Start Source text

# B.544 Hymer Electrics



## MickR (Mar 15, 2009)

Hi there anyone out there who knows about Hymer B544(1998)electrics,my vehicle battery has stopped charging from the external power.Does anyone have schematic or wiring diagrams for this model ?Fuses all seem to be okay and the leisure battery is still being charged.Any help would be appreciated.We are on a rally in Spain at the moment,and have no access to English Dealers.


----------



## pieterv (Feb 3, 2009)

Does it have a Schaudt Elektroblock, and if so, what type?


----------



## nickkdx (May 26, 2009)

Hi,if you look in resources section-usefull downloads, you will find english versions of Electroblock details. This maybe of use to you.


----------



## nickkdx (May 26, 2009)

Hi,if you look in resources section-usefull downloads, you will find english versions of Electroblock details. This maybe of use to you.


----------



## clive1821 (Mar 27, 2010)

End Source text

Stated goal 1: In the Hymer electrics thread, which battery does the owner say is still being charged?
Stated goal 2: Carry on the Hymer electrics thread from the point where it stops.

Start Record list

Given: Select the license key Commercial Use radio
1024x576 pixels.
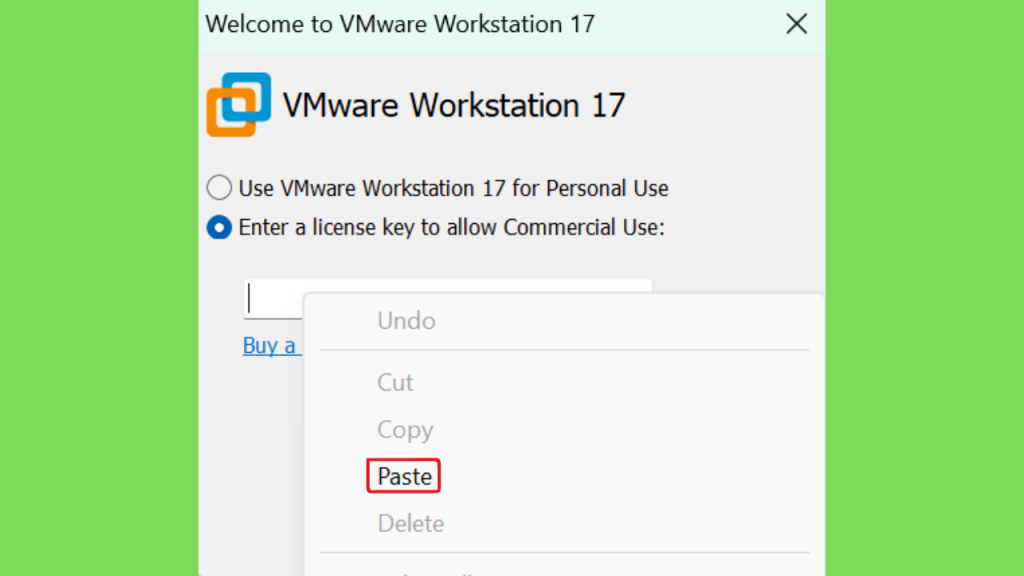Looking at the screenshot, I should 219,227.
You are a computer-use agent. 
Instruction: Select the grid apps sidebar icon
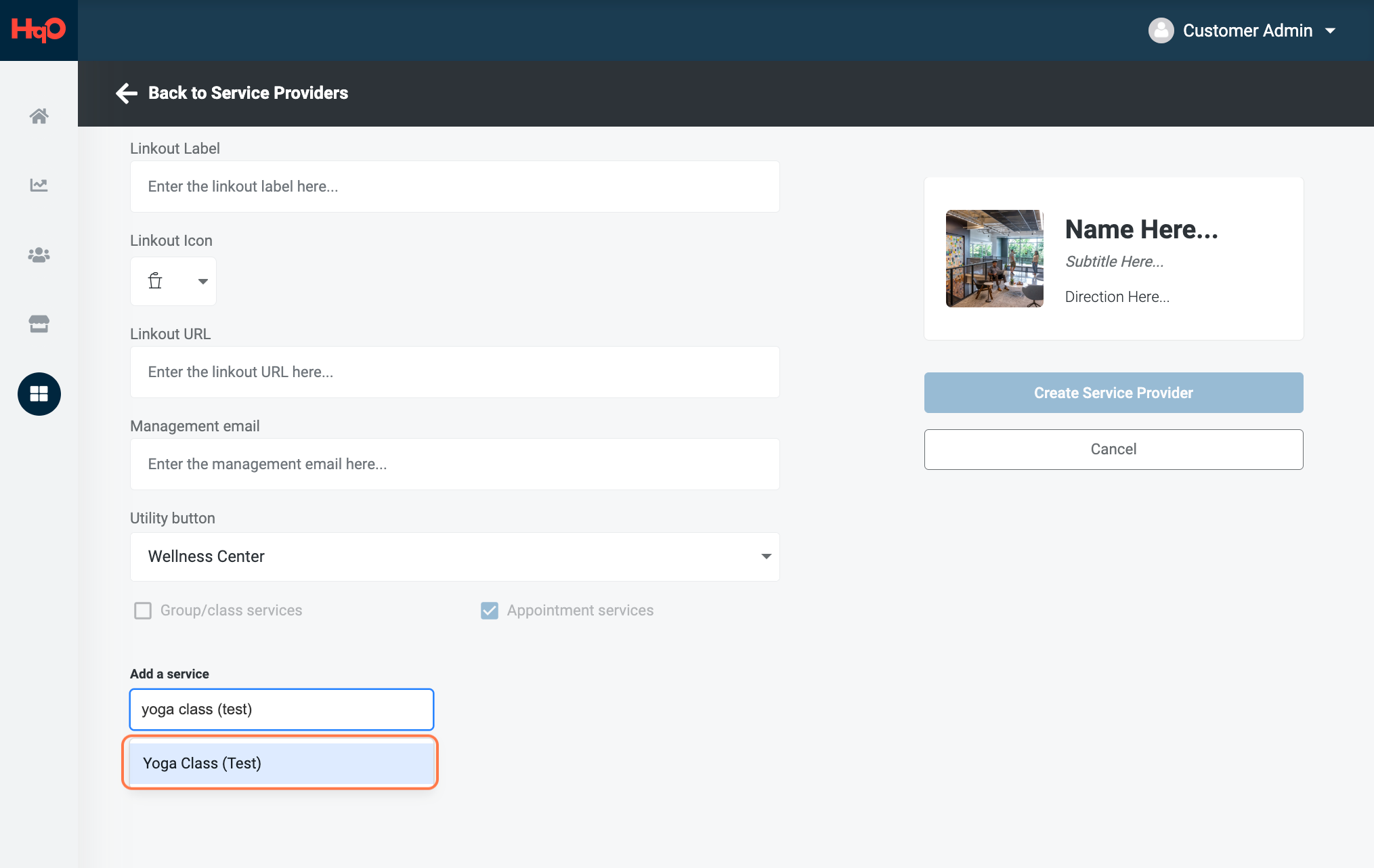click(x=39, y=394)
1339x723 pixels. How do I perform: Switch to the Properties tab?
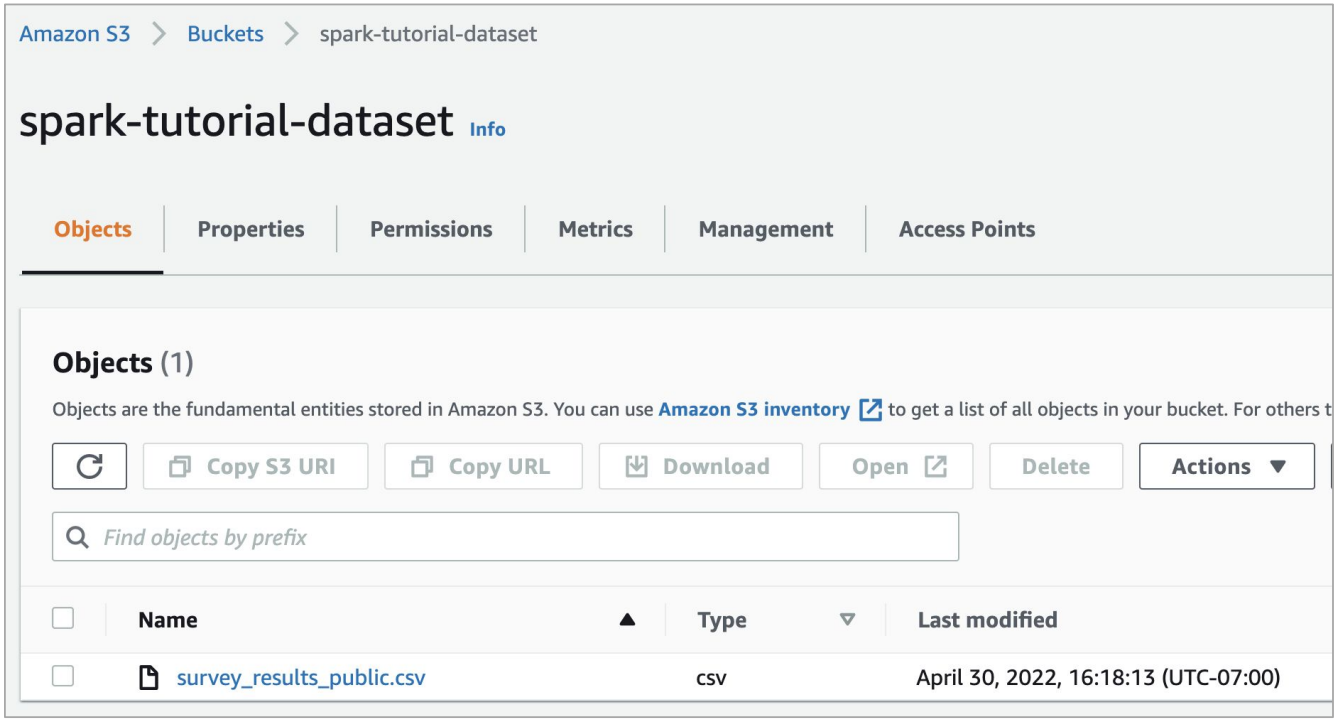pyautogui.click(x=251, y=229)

End Record list

Task answer 1: The leisure battery.

Task answer 2:
Well I'll have a punt at this one.... first do you see the mains indicator showing, on the meter panel? I assume so as the leisure batteries are charging, the main battery is only float charged at about 2.0 amps max, the charge is derived from the main psu (power supply unit) with in the el99 box, its worth checking all the plugs are in correctly, as a matter of interest how do you know your main battery is not charging and you might have a battery fault or there is something been left on that you have over looked and the main battery is discharging more that the charge from the el99 if I can be any more help please contact me...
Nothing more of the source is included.